Unfortunately, this will not make the public sector more productive and efficient. The culture of poor service delivery, laziness and corruption is embedded. The fact that billions will again be spend on the SAA vanity project indicates that the government remain socialist and do not really grasp the economic reality that we are an economy in deep trouble with very little investment confidence. There is not money for vanity projects!
The fact that the rand exchange rate weakened slightly during the budget speech, give an indication that the market is of the opinion that the plan is not bold enough.
There are basically two components. First the so-called economic recovery plan and secondly the fiscal framework for the next three years.
• The economic reconstruction and recovery plan was made available two weeks ago after lengthy consultations and meetings between government, labour and organised business (including agriculture). There are a number of common sense suggestions, but no dramatic changes from the current (unsuccessful) state driven economical concept. The major drive is new investment in infrastructure, mainly driven by a bold spending plan from government to try and fix our infrastructure, electricity, water supply, roads and harbours to name a few. A promise was also made to make it easier to do business and cut red tape.
• The fiscal framework put forward work on the basis that government spending will be reprioritised and labour spending will be stabilised. Hopefully the projection of an economic growth phase from 2021 onwards will stabilise government debt as percentage of the GDP at 95 % within five years. Government is borrowing at a rate of R2.1 billion per day and the risk is that the large borrowing of government, mainly in the domestic savings pool, leave very little money for the private sector to invest. The minister also conceded that government spending is so inefficient, that the economic multiplier of government spending is now negative, compared to a very positive multiplier of twenty years ago. The minister also cautioned that the South African government is approaching a debt cliff very fast and that the risk of default is a real one.
The framework also endeavours to curb government spending and increase investment spending over the next five years. If successful, it will be an important change from a consumption driven government culture to an investment driven culture. Promises of cutting red tape is also made.
Scary are the graphs and projections in the documentation showing that government interest payments on debt will be the second largest expenditure item going forward. This will leave less money for new infrastructure investments and hopefully on its own this will act as a brake on unnecessary government spending.
There was no mention of new taxes to be introduced (normally this will happen in the February budget).

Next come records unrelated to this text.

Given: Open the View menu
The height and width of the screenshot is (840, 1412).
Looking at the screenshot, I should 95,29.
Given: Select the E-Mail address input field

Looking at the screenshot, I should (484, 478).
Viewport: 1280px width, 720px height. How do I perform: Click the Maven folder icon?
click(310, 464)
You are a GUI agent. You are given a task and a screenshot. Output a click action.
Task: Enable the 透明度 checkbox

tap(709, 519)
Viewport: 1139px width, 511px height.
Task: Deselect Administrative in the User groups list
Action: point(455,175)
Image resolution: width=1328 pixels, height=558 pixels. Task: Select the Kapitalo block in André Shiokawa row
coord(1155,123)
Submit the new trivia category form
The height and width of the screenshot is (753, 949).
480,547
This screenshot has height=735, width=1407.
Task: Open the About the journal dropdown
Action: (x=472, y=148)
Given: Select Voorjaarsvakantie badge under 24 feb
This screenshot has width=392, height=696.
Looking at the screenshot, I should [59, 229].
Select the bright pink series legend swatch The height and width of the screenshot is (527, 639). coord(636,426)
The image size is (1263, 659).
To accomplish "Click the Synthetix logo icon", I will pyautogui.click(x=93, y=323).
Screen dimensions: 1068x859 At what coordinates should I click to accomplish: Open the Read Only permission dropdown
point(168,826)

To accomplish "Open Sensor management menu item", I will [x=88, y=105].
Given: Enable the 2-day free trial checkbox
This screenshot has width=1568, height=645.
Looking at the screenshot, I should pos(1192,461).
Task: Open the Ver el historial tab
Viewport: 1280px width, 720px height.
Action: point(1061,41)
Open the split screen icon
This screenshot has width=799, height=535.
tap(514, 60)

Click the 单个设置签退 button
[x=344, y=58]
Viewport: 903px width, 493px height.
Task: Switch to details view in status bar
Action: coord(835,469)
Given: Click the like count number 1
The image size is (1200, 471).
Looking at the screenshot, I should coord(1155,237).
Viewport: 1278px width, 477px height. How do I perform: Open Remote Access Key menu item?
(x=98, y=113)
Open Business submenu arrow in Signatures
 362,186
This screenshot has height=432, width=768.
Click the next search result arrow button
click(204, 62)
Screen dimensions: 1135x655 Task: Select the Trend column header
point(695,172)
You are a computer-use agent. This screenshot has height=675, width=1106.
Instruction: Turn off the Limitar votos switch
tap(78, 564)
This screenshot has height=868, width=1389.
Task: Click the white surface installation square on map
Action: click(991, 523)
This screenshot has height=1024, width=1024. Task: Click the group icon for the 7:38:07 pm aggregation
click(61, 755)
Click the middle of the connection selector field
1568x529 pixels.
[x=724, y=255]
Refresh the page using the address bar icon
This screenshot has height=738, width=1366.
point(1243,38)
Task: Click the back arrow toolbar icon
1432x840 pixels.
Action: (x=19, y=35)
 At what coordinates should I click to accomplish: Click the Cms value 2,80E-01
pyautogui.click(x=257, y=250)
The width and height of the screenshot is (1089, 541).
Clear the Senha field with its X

The social relief of distress grant will be extended to the end of January 2021 because this grant is so effective in reaching the unemployed and poor.
The other relief grants will end as was originally intended.
The stabilisation measures – primarily reductions to the government wage bill – will narrow the budget deficit and stabilise debt over the next five years to return the public finances to a sustainable position.
This is a gradual approach and will very much depend on the continuous and successful implementation of the proposed framework over the next five years. We can be grateful that at this stage there was now new taxes introduced on the private sector and that the major adjustments will come rightfully form the government consumption side of the economy. This is the correct approach.